Zira, tek kabahati Çinliye benzemek ve yanlış zamanda yanlış ülkede
bulunmak olanların başına gelenler de, bir ırka mensup olmaları
nedeniyle idi. Bu, Doğu Türkistan'daki Çin işkencesi kadar
sistematik değilse bile, tıpkı Uygurlara yapılanlar gibi haksızlık
ve zulümdü. İş öyle bir noktaya vardı ki, ülkücüler Çinli diye bir
Uygur Türkünü dövdü. Adamın kimliği ise dayaktan sonra ortaya
çıktı.
Ramazan ayı boyunca benzeri olayların sürmesinde, MHP lideri
Bahçeli'nin bir röportajda yaptığı “Bunlar genç çocuklar. Birisi
sürükler, bunlar da arkasından gidebilir. Hem Koreli ile Çinliyi
ayırt edecek özellik nedir?
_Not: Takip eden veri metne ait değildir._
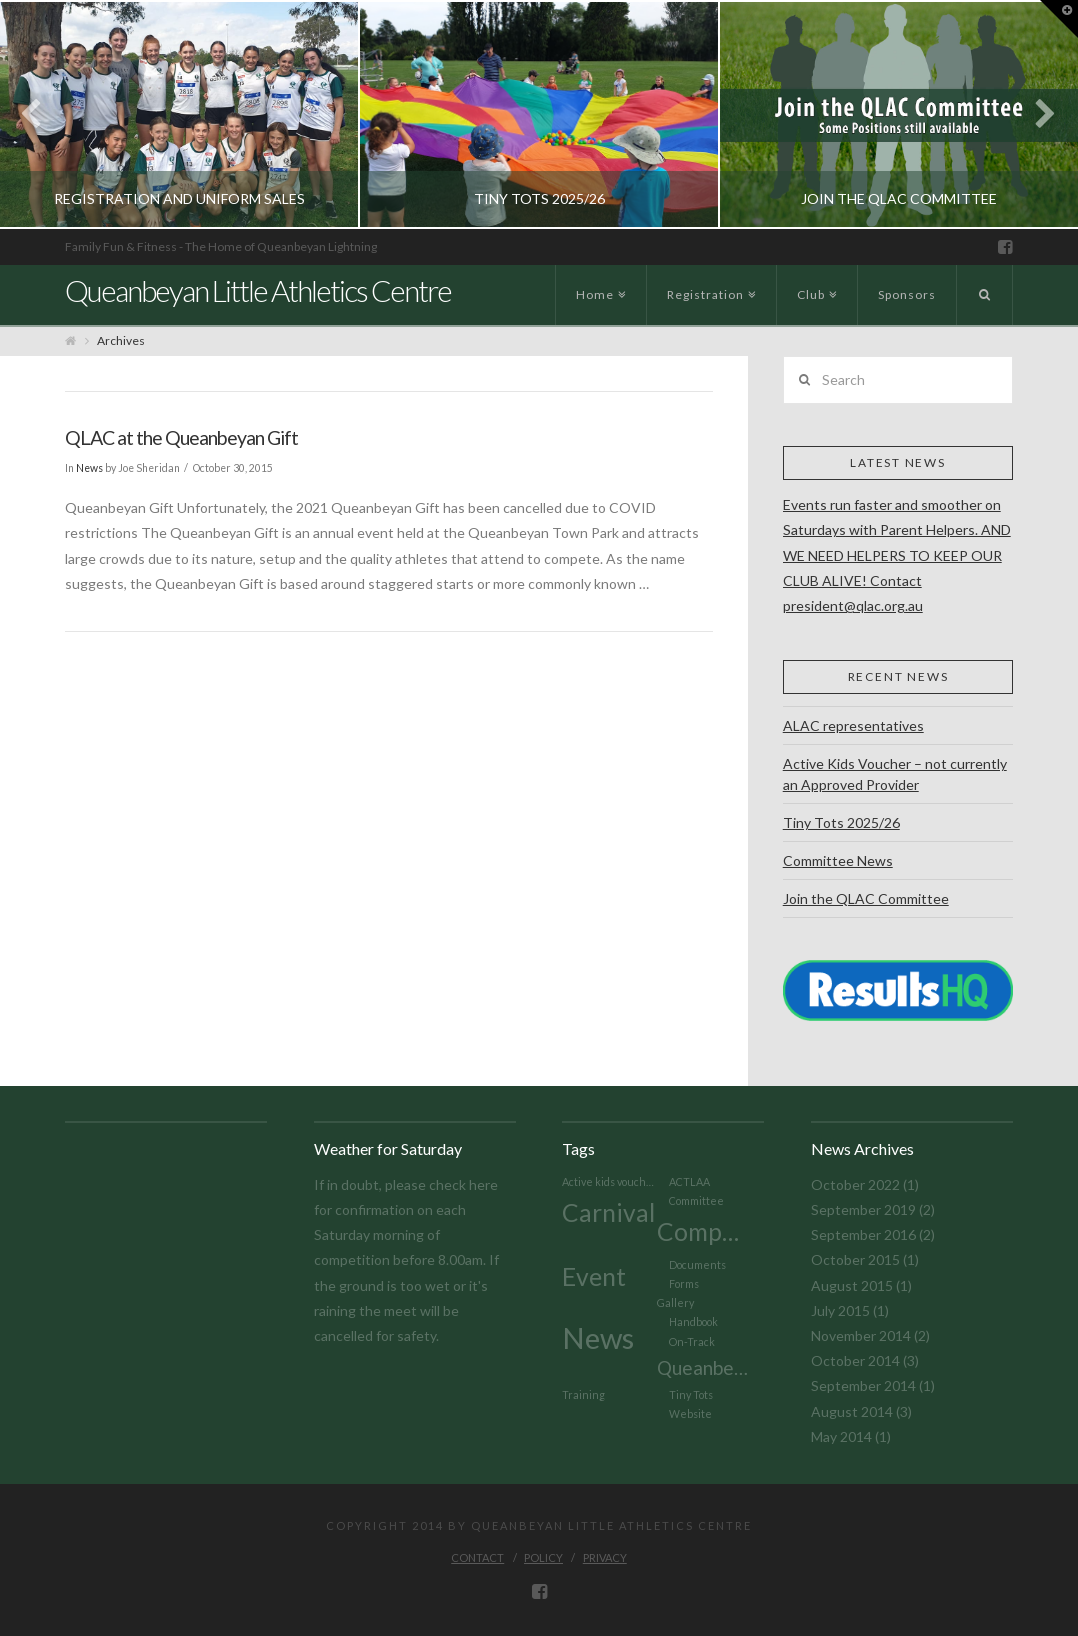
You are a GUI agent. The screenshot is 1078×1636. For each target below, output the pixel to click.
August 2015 (852, 1285)
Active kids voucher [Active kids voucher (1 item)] (609, 1181)
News (89, 468)
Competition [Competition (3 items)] (704, 1231)
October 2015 (855, 1259)
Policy (543, 1557)
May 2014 (841, 1436)
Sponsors (907, 294)
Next (1035, 114)
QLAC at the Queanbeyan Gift (181, 437)
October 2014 (855, 1360)
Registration (709, 283)
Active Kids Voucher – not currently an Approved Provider (895, 774)
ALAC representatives (853, 725)
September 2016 (863, 1234)
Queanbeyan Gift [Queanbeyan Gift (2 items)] (704, 1367)
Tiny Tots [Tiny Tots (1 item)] (691, 1394)
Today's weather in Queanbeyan (310, 1154)
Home (598, 283)
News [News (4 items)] (598, 1337)
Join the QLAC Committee (866, 898)
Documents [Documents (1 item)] (697, 1264)
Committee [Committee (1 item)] (696, 1200)
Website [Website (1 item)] (690, 1413)
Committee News (838, 860)
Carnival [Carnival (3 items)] (608, 1212)
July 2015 (840, 1310)
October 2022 (855, 1184)
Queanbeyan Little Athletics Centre (258, 290)
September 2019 (863, 1209)
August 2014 (852, 1411)
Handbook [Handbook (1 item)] (693, 1321)
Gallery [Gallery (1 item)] (675, 1302)
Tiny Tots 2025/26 (841, 822)
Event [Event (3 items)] (594, 1276)
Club (814, 283)
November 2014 (861, 1335)
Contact (477, 1557)
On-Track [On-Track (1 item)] (692, 1341)
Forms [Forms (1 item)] (684, 1283)
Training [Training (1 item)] (583, 1394)
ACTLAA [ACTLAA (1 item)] (689, 1181)
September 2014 (863, 1385)
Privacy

Çekik göz… Baktı ki ikisi de çekik göz…
Fark eder mi efendim?” yorumu da etkili olmuş olabilir.
Ama hayır, “devrimci şiddet”in neredeyse bir tür seküler kutsal
olarak itibar gördüğü yerde, o klasik “ülkücüler de dayaktan başka
şey bilmiyor” dikotomisine sıkışmak gerekmiyor, çünkü solcu
şiddetiyle ülkücü şiddeti arasında, görece bir moral fark olsa da
maddi hiçbir fark yok.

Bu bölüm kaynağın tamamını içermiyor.